Dayou Geng, Continued Recursion, 2023. Installation view, When No One is Around, Dance Gracefully, ShanghART gallery M50, Shanghai. Courtesy of the artist and ShanghART gallery.

 

While nihilism rests at the core of Geng’s practice, he often injects hints of humour and romanticism within his works as an endeavour to resist complete resignation to the absurd. Shade Tree (2023) encapsulates this tendency towards sentimentality, capturing the different states of the trees commonly found outside his home through the seasons as reflected by the shadows on the ground. A crystallisation of time and memory, it conveys an ingenuous desire to hold infinity in the palms of our hands. Across from Shade Tree, a multitude of red laser beams burst beyond a black wooden frame. An earlier work, Untitled (2021) epitomises the reluctance to conform to the absurd and fruitless that this exhibition strives to convey. It anchors Albert Camus’ belief that the realisation of the absurd demands resistance, not suicide.


Tucked away in the corner are two telescopic poles held together in a tight embrace. Titled ‘Gear’ (2023), this work alludes to the idea of collectivism and social connectivity in our digital age.

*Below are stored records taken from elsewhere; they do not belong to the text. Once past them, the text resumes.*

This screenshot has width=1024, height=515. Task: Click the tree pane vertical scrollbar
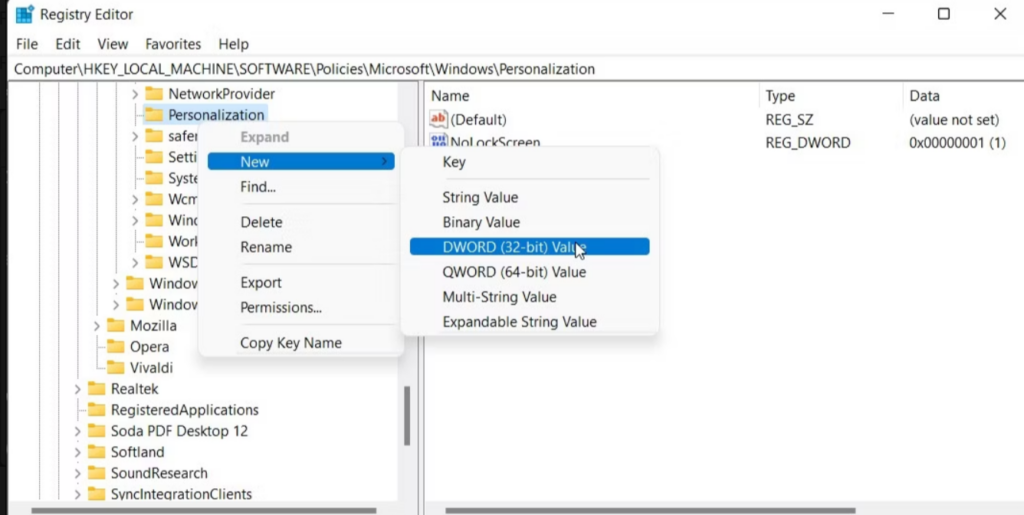point(406,415)
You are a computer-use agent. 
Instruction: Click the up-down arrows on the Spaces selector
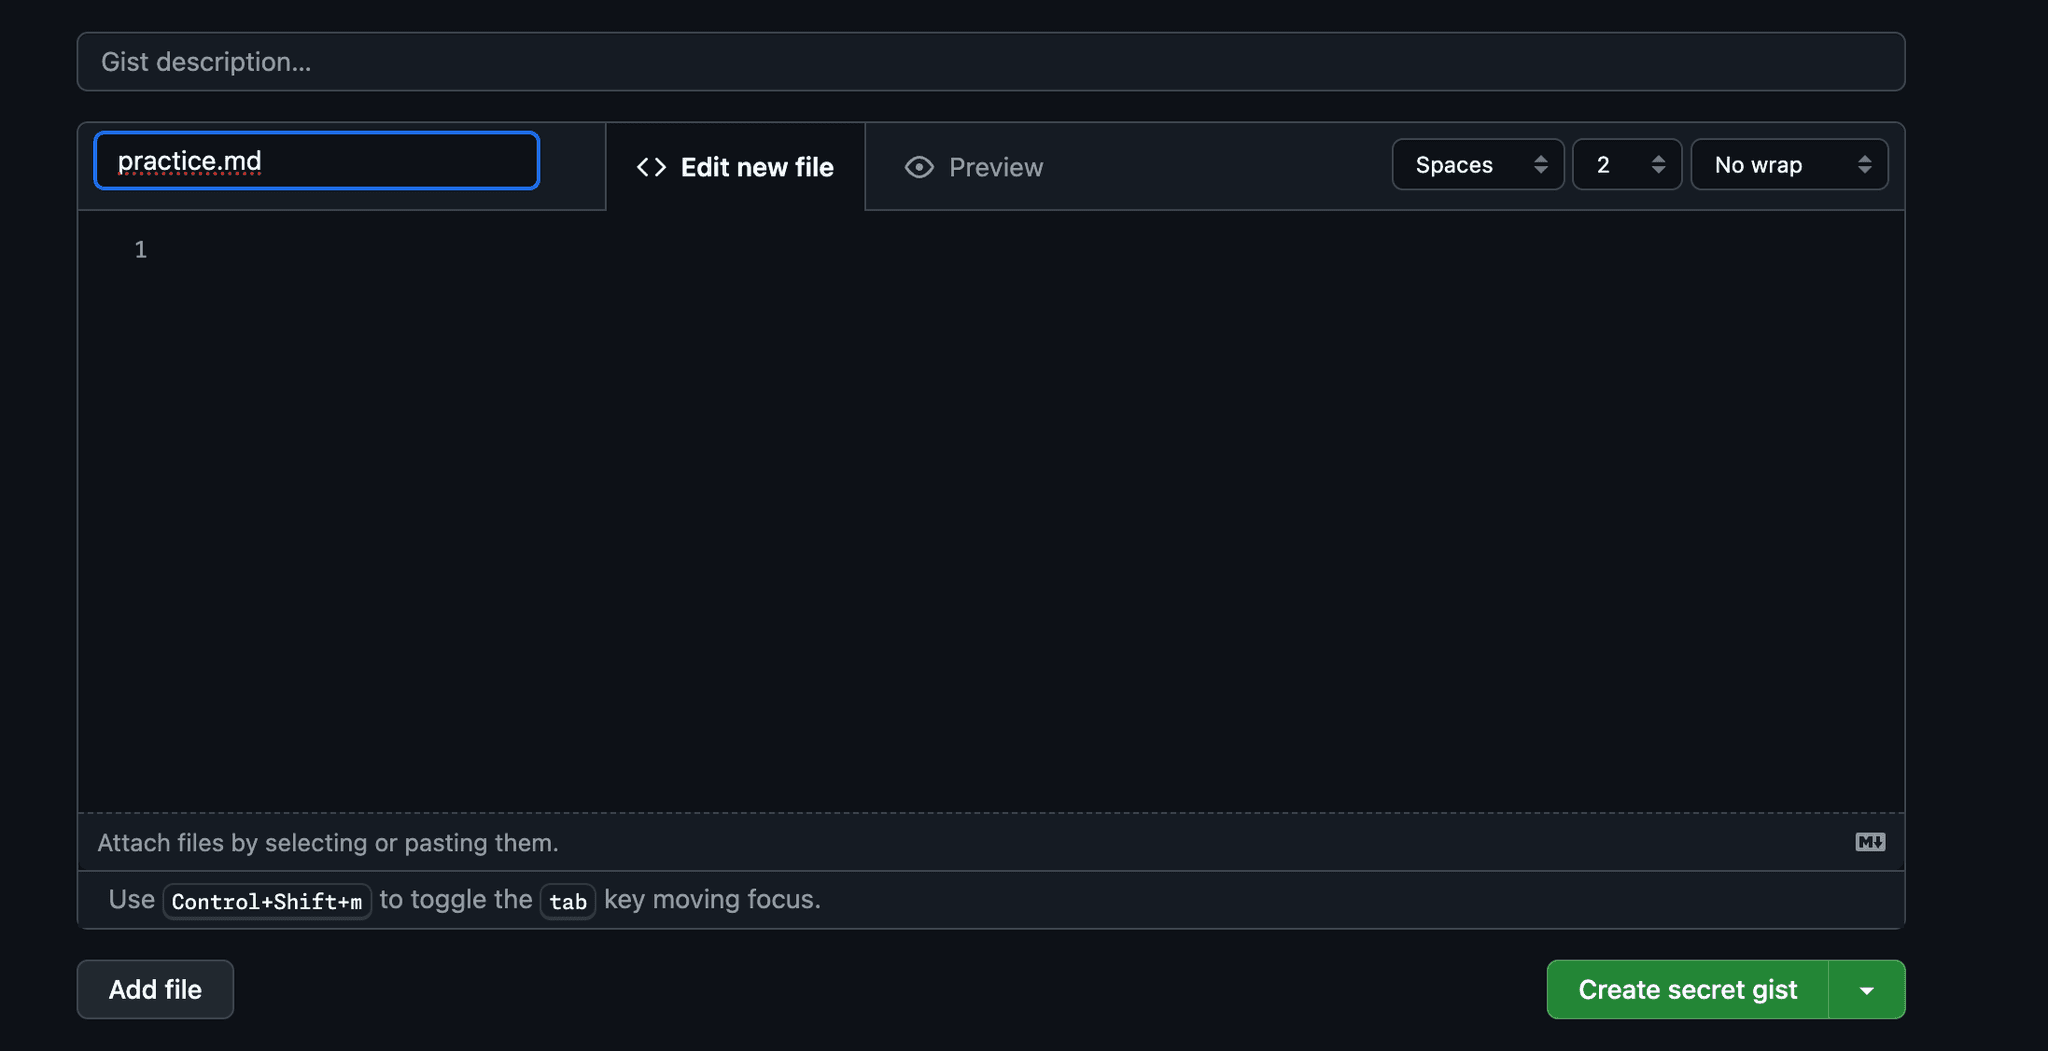[x=1541, y=165]
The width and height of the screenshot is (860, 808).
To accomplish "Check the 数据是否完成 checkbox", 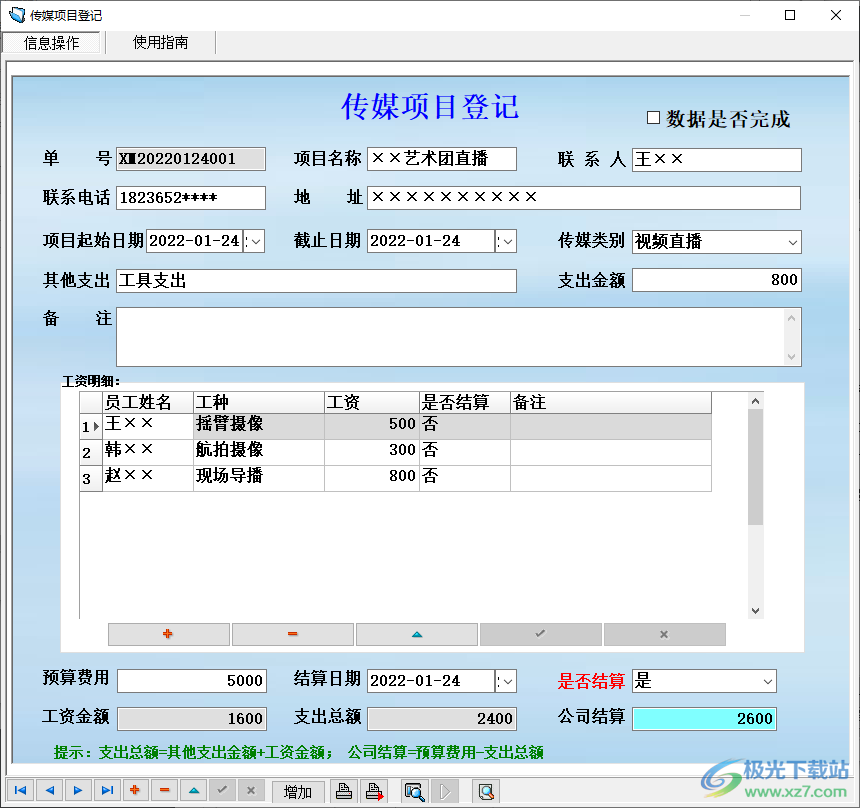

Multiple telescopic poles are needed for electrical transmission, akin to the idea of clockwork in society where everyone has a place and function to fulfil. However, the wires of the telescopic poles are caged in by the walls of the gallery and in an exaggerated entanglement, the intertwined pair loses their purpose altogether. Like Marcel Duchamp, Geng reinvents the ready-made, pulling it away from its initial functionality into dramatic installations. In theatrical cadence, he leans on viewers to further activate the work’s intentions. As onlookers, we each form a unit of synapse in the broader global social network. Thinking in terms of the virality of social media and the internet, we are reminded that the individual alone can make no waves. Highly cognisant of social behaviour and his surroundings, Geng deftly translates his observations from daily life and urban experiences into a body of work that can be seen as temporal and spatial nodes united by this mise en scène, revealing how we project emotions onto objects in order to render them meaningful.

Dayou Geng, Untitled, 2021. Installation view, When No One is Around, Dance Gracefully, ShanghART gallery M50, Shanghai. Courtesy of the artist and ShanghART gallery.


When No One is Around, Dance Gracefully carries a deliberate sense of detachment, echoing aspects of our present reality—one that is steeped in the virtual and elusive. We are simultaneously connected and disconnected all at once. The youngest artist to exhibit at the gallery to date, Geng manages to shrewdly decode the subtleties of selfhood and social experiences in highly perceptive ways. Standing within this surreal yet palpable, and somewhat dystopian, scenography that Geng has meticulously constructed, it feels inevitable to recall a line from Albert Camus’ The Myth of Sisyphus: “The absurd is born of this confrontation between the human need and the unreasonable silence of the world”. Unsettling or captivating—perhaps even both—this exhibition speaks for those who would rather dance only when no one is looking.